It's 5am and I have been tossing and turning since 2:30 when I finally decided I had packed and sorted as much as I can to go for the final load into the moving POD tomorrow, which is, in fact, in just a couple of hours. Apparently my mind can't quit playing moving Tetris until everything is finished.
Besides mentally shuffling our various belongings into a 16 foot trailer, I have been thinking about the chaos of being married to my International Man of Mystery, aka Mr. IMo?. As already established he's not anything as glamorous a spy, just a guy with dreams of walking through an airport handcuffed to a briefcase, which we all know is totally old school and never going to happen. Despite the occasional weird out-of-country excursion he's just a regular under-appreciated desk-warmer who occasionally, quietly, saves the world one piece of paper at a time.
The way this all ties in of course is how this job, which ranges from the horribly mundane to the occasionally critical and rarely exotic, effects our glob-trotting ways. There are perks like that trip I took to Italy to visit a friend I met while living in Asia, but the real test comes when the call comes that it's time to move. I box almost everything into storage, pack what I can into 1 suitcase and 1 carry-on per person, and as I say goodbye to 99% of my earthly possessions, we live out of that suitcase and carry-on for months at a time (more times than you may believe) until it is finally determined where exactly in the world we are headed. We had been told California's Bay Area, but now that doesn't look like the real destination. All I really know this time is that at least the kids and I are staying in country.

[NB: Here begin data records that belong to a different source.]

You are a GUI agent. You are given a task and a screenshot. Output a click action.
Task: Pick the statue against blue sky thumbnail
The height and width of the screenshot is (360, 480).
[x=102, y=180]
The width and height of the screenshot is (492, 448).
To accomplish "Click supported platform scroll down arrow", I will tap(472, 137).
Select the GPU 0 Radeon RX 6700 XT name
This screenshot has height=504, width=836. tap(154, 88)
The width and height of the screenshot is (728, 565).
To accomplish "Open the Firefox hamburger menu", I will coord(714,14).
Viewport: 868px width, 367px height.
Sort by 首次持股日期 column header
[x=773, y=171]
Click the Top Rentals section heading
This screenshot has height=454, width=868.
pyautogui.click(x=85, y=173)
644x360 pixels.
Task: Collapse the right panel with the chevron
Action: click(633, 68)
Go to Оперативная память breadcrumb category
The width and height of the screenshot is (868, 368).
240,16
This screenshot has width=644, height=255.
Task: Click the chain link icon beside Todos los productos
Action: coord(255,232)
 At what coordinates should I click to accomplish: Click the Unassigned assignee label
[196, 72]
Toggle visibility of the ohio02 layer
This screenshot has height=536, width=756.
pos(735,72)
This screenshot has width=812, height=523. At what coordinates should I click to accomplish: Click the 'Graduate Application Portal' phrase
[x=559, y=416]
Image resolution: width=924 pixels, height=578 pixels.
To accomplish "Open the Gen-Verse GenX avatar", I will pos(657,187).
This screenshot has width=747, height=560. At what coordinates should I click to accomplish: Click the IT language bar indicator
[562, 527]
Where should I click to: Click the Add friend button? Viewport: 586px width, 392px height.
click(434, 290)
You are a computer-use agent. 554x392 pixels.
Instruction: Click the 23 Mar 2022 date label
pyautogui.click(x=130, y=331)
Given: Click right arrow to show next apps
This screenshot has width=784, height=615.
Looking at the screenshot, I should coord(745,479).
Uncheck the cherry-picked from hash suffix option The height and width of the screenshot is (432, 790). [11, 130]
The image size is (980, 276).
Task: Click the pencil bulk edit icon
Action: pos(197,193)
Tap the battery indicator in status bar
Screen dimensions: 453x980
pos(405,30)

And so my gypsy ways re-emerge, and I sturdy myself for the uncertain life most people will never have a chance live. Never risking living on the streets but sometimes living out of a car for more days than I am willing to go on record admitting. Is it worth it? Who really cares. I have seen more since I hooked up with Mr. IMo? than my young provincial self ever dreamed possible. My still very young kids have already had multiple passports.
This weekend I drive into the sunset, carrying the most basic necessities (and a few things that keep a house running until the last minute & when just starting up) so the kids can spend time with extended family while we await our final landing coordinates. I can no longer remember how many times exactly I have driven across the country, with and without kids or Mr. IMo? but as we stop to see the worlds largest ball of string or dig for dinosaur bones, I have to admit the unknown destination is as fun as the journey getting there. And honestly I no longer really mind that all our stuff gets hauled away and on its way it may crash all over the highway or sink into the ocean and it could all be gone, gone, gone. I don't care because we are going, going, gone and too busy having an adventure to care.
SONG OF THE DAY:
"Gone, Gone, Gone" - Echo and the Bunnymen
"...My instincts are to kiss this train, I hear it coming.... To all this grand old scheme of things, to all the pain it brings, to all those who pull the strings, I bid good riddance...The normal rules do not apply. The mind is not to reason why. Gone, gone, gone".